→ WRITTEN PROBLEM
Reproduce the data below with every occurrence of "Instruction" replaced by "Command", leaving everything else unchanged.

★ ★ ★

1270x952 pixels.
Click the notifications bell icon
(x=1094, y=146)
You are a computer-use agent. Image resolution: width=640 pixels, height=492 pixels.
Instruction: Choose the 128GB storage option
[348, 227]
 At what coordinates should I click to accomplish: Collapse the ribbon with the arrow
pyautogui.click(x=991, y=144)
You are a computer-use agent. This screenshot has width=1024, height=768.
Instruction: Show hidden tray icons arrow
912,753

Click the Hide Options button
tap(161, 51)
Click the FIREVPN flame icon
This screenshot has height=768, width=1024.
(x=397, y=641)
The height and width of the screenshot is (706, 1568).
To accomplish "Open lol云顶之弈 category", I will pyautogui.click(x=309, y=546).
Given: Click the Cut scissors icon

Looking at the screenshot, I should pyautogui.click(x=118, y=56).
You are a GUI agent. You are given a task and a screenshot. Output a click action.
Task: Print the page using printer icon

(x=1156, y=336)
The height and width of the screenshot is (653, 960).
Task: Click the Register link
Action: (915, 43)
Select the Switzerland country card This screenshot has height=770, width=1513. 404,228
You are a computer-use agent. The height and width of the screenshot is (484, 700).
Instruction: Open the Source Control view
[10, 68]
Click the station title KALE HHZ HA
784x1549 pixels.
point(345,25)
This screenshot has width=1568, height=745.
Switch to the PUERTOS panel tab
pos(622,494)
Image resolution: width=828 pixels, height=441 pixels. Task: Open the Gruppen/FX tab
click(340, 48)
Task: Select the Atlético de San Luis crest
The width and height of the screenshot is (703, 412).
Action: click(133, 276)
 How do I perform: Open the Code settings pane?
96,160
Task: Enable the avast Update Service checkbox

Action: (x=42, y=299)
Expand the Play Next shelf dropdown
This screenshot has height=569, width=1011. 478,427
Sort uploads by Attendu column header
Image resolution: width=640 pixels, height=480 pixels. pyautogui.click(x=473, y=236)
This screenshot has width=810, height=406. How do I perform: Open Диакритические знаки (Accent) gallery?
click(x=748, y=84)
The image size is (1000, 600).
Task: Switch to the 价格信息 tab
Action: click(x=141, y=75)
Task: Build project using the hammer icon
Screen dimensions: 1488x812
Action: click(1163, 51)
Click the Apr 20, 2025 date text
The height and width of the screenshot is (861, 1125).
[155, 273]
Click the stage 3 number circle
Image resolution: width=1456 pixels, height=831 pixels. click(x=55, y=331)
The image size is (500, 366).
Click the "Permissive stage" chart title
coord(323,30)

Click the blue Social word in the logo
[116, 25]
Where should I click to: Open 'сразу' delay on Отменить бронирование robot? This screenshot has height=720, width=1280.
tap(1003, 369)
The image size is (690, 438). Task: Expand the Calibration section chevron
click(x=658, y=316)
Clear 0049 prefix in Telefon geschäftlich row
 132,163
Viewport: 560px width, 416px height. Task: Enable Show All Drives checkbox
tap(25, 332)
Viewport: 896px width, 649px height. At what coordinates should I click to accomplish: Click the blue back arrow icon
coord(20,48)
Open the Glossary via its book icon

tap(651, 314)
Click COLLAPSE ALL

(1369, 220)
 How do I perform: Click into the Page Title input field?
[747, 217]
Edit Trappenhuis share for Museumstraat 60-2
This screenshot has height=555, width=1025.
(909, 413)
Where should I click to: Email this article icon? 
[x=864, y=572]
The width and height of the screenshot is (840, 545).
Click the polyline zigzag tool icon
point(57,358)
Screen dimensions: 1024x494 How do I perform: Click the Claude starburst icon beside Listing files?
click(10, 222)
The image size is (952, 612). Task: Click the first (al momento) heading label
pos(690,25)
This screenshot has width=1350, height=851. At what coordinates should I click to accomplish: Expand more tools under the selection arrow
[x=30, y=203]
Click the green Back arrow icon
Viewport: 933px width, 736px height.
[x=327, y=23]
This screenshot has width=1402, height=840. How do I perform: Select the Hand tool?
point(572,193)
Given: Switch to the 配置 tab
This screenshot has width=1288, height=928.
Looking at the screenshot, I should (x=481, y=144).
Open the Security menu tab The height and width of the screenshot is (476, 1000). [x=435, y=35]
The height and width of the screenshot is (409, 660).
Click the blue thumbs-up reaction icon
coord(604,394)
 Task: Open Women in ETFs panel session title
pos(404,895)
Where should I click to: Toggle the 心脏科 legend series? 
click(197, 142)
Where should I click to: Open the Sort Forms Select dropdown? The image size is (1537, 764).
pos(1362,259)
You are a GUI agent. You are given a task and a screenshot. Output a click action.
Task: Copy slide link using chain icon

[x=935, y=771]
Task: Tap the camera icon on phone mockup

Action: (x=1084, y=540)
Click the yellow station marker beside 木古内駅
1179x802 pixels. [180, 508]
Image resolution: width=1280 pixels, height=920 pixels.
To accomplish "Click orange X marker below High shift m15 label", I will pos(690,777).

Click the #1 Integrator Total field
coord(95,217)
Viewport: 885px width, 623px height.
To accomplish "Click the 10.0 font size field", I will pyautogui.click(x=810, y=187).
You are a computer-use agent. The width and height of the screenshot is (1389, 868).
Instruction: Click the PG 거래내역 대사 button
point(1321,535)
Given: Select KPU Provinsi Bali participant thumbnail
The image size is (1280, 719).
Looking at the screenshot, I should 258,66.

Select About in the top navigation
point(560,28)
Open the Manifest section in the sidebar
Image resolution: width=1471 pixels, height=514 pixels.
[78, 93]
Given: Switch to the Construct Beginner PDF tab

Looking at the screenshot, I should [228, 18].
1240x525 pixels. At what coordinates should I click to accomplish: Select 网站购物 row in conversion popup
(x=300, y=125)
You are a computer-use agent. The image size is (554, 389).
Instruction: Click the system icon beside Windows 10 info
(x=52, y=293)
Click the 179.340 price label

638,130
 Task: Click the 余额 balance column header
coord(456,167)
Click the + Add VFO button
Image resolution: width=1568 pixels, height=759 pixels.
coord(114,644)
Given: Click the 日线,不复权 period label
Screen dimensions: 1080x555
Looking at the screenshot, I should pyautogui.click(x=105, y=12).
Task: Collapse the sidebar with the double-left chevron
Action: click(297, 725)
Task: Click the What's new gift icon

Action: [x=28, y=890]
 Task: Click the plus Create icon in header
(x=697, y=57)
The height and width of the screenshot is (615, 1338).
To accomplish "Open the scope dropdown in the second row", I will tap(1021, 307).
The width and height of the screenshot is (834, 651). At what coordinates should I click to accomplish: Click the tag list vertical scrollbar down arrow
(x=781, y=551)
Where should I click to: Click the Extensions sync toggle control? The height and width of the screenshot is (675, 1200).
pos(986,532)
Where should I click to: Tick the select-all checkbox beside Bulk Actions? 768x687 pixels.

★ ★ ★

→ FINAL RESULT
1270x952 pixels.
Click the notifications bell icon
(x=1094, y=146)
You are a computer-use agent. Image resolution: width=640 pixels, height=492 pixels.
Command: Choose the 128GB storage option
[348, 227]
 At what coordinates should I click to accomplish: Collapse the ribbon with the arrow
pyautogui.click(x=991, y=144)
You are a computer-use agent. This screenshot has width=1024, height=768.
Command: Show hidden tray icons arrow
912,753

Click the Hide Options button
tap(161, 51)
Click the FIREVPN flame icon
This screenshot has height=768, width=1024.
(x=397, y=641)
The height and width of the screenshot is (706, 1568).
To accomplish "Open lol云顶之弈 category", I will pyautogui.click(x=309, y=546).
Given: Click the Cut scissors icon

Looking at the screenshot, I should pyautogui.click(x=118, y=56).
You are a GUI agent. You are given a task and a screenshot. Output a click action.
Task: Print the page using printer icon

(x=1156, y=336)
The height and width of the screenshot is (653, 960).
Task: Click the Register link
Action: (915, 43)
Select the Switzerland country card This screenshot has height=770, width=1513. 404,228
You are a computer-use agent. The height and width of the screenshot is (484, 700).
Command: Open the Source Control view
[10, 68]
Click the station title KALE HHZ HA
784x1549 pixels.
point(345,25)
This screenshot has width=1568, height=745.
Switch to the PUERTOS panel tab
pos(622,494)
Image resolution: width=828 pixels, height=441 pixels. Task: Open the Gruppen/FX tab
click(340, 48)
Task: Select the Atlético de San Luis crest
The width and height of the screenshot is (703, 412).
Action: click(133, 276)
 How do I perform: Open the Code settings pane?
96,160
Task: Enable the avast Update Service checkbox

Action: (x=42, y=299)
Expand the Play Next shelf dropdown
This screenshot has height=569, width=1011. 478,427
Sort uploads by Attendu column header
Image resolution: width=640 pixels, height=480 pixels. pyautogui.click(x=473, y=236)
This screenshot has width=810, height=406. How do I perform: Open Диакритические знаки (Accent) gallery?
click(x=748, y=84)
The image size is (1000, 600).
Task: Switch to the 价格信息 tab
Action: click(x=141, y=75)
Task: Build project using the hammer icon
Screen dimensions: 1488x812
Action: click(1163, 51)
Click the Apr 20, 2025 date text
The height and width of the screenshot is (861, 1125).
[155, 273]
Click the stage 3 number circle
Image resolution: width=1456 pixels, height=831 pixels. click(x=55, y=331)
The image size is (500, 366).
Click the "Permissive stage" chart title
coord(323,30)

Click the blue Social word in the logo
[116, 25]
Where should I click to: Open 'сразу' delay on Отменить бронирование robot? This screenshot has height=720, width=1280.
tap(1003, 369)
The image size is (690, 438). Task: Expand the Calibration section chevron
click(x=658, y=316)
Clear 0049 prefix in Telefon geschäftlich row
 132,163
Viewport: 560px width, 416px height. Task: Enable Show All Drives checkbox
tap(25, 332)
Viewport: 896px width, 649px height. At what coordinates should I click to accomplish: Click the blue back arrow icon
coord(20,48)
Open the Glossary via its book icon

tap(651, 314)
Click COLLAPSE ALL

(1369, 220)
 How do I perform: Click into the Page Title input field?
[747, 217]
Edit Trappenhuis share for Museumstraat 60-2
This screenshot has height=555, width=1025.
(909, 413)
Where should I click to: Email this article icon? 
[x=864, y=572]
The width and height of the screenshot is (840, 545).
Click the polyline zigzag tool icon
point(57,358)
Screen dimensions: 1024x494 How do I perform: Click the Claude starburst icon beside Listing files?
click(10, 222)
The image size is (952, 612). Task: Click the first (al momento) heading label
pos(690,25)
This screenshot has width=1350, height=851. At what coordinates should I click to accomplish: Expand more tools under the selection arrow
[x=30, y=203]
Click the green Back arrow icon
Viewport: 933px width, 736px height.
[x=327, y=23]
This screenshot has width=1402, height=840. How do I perform: Select the Hand tool?
point(572,193)
Given: Switch to the 配置 tab
This screenshot has width=1288, height=928.
Looking at the screenshot, I should (x=481, y=144).
Open the Security menu tab The height and width of the screenshot is (476, 1000). [x=435, y=35]
The height and width of the screenshot is (409, 660).
Click the blue thumbs-up reaction icon
coord(604,394)
 Task: Open Women in ETFs panel session title
pos(404,895)
Where should I click to: Toggle the 心脏科 legend series? 
click(197, 142)
Where should I click to: Open the Sort Forms Select dropdown? The image size is (1537, 764).
pos(1362,259)
You are a GUI agent. You are given a task and a screenshot. Output a click action.
Task: Copy slide link using chain icon

[x=935, y=771]
Task: Tap the camera icon on phone mockup

Action: (x=1084, y=540)
Click the yellow station marker beside 木古内駅
1179x802 pixels. [180, 508]
Image resolution: width=1280 pixels, height=920 pixels.
To accomplish "Click orange X marker below High shift m15 label", I will pos(690,777).

Click the #1 Integrator Total field
coord(95,217)
Viewport: 885px width, 623px height.
To accomplish "Click the 10.0 font size field", I will pyautogui.click(x=810, y=187).
You are a computer-use agent. The width and height of the screenshot is (1389, 868).
Command: Click the PG 거래내역 대사 button
point(1321,535)
Given: Select KPU Provinsi Bali participant thumbnail
The image size is (1280, 719).
Looking at the screenshot, I should 258,66.

Select About in the top navigation
point(560,28)
Open the Manifest section in the sidebar
Image resolution: width=1471 pixels, height=514 pixels.
[78, 93]
Given: Switch to the Construct Beginner PDF tab

Looking at the screenshot, I should [228, 18].
1240x525 pixels. At what coordinates should I click to accomplish: Select 网站购物 row in conversion popup
(x=300, y=125)
You are a computer-use agent. The image size is (554, 389).
Command: Click the system icon beside Windows 10 info
(x=52, y=293)
Click the 179.340 price label

638,130
 Task: Click the 余额 balance column header
coord(456,167)
Click the + Add VFO button
Image resolution: width=1568 pixels, height=759 pixels.
coord(114,644)
Given: Click the 日线,不复权 period label
Screen dimensions: 1080x555
Looking at the screenshot, I should pyautogui.click(x=105, y=12).
Task: Collapse the sidebar with the double-left chevron
Action: click(297, 725)
Task: Click the What's new gift icon

Action: [x=28, y=890]
 Task: Click the plus Create icon in header
(x=697, y=57)
The height and width of the screenshot is (615, 1338).
To accomplish "Open the scope dropdown in the second row", I will tap(1021, 307).
The width and height of the screenshot is (834, 651). At what coordinates should I click to accomplish: Click the tag list vertical scrollbar down arrow
(x=781, y=551)
Where should I click to: Click the Extensions sync toggle control? The height and width of the screenshot is (675, 1200).
pos(986,532)
Where should I click to: Tick the select-all checkbox beside Bulk Actions? 768x687 pixels.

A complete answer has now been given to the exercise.